Data entries
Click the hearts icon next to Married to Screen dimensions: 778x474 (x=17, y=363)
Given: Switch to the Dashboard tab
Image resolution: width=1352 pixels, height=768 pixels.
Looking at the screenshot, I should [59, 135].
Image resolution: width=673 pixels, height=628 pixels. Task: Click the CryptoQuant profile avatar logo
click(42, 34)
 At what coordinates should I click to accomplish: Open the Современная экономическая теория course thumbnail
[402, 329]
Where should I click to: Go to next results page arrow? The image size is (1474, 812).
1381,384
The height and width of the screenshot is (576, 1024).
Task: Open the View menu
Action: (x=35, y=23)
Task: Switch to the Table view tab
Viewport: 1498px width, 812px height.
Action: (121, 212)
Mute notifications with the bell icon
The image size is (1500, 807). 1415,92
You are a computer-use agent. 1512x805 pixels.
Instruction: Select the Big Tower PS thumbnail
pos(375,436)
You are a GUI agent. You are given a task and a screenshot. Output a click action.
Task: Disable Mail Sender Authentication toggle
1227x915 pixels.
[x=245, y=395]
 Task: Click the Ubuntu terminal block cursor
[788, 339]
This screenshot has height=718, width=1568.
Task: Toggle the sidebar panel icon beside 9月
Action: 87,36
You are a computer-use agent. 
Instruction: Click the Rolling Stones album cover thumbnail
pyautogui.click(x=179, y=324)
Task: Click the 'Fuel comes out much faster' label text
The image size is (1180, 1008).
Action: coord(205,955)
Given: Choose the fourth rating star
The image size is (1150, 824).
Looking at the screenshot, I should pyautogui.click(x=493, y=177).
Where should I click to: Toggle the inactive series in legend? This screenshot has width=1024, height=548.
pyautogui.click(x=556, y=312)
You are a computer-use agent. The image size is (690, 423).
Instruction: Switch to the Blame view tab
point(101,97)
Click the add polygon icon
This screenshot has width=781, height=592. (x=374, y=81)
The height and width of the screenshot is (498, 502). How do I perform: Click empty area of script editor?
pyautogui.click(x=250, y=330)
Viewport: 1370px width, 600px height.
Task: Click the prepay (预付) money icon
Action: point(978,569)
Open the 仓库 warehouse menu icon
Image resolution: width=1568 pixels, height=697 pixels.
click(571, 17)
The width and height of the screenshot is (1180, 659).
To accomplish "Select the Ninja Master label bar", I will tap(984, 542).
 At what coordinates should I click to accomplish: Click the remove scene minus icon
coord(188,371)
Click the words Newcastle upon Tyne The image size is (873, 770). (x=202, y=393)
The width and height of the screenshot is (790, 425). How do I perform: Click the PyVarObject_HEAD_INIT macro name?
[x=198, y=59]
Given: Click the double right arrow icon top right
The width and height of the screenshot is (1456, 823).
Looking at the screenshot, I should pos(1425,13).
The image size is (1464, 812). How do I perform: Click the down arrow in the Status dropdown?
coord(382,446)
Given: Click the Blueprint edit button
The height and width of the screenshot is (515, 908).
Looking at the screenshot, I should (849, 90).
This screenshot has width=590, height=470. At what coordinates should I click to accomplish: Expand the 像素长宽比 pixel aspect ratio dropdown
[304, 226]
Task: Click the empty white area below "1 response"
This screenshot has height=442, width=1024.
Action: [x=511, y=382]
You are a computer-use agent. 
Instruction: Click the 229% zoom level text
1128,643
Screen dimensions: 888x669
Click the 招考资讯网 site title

What you will do — Only the lines with "agent" are needed; find them in the records and copy each one.

Result of this task —
You are a computer-use agent. 1512x805 pixels.
You are a GUI agent. You are given a task and a screenshot. Output a click action.
You are a computer-use agent. 
You are a computer-use agent. The image size is (690, 423).
You are a computer-use agent. 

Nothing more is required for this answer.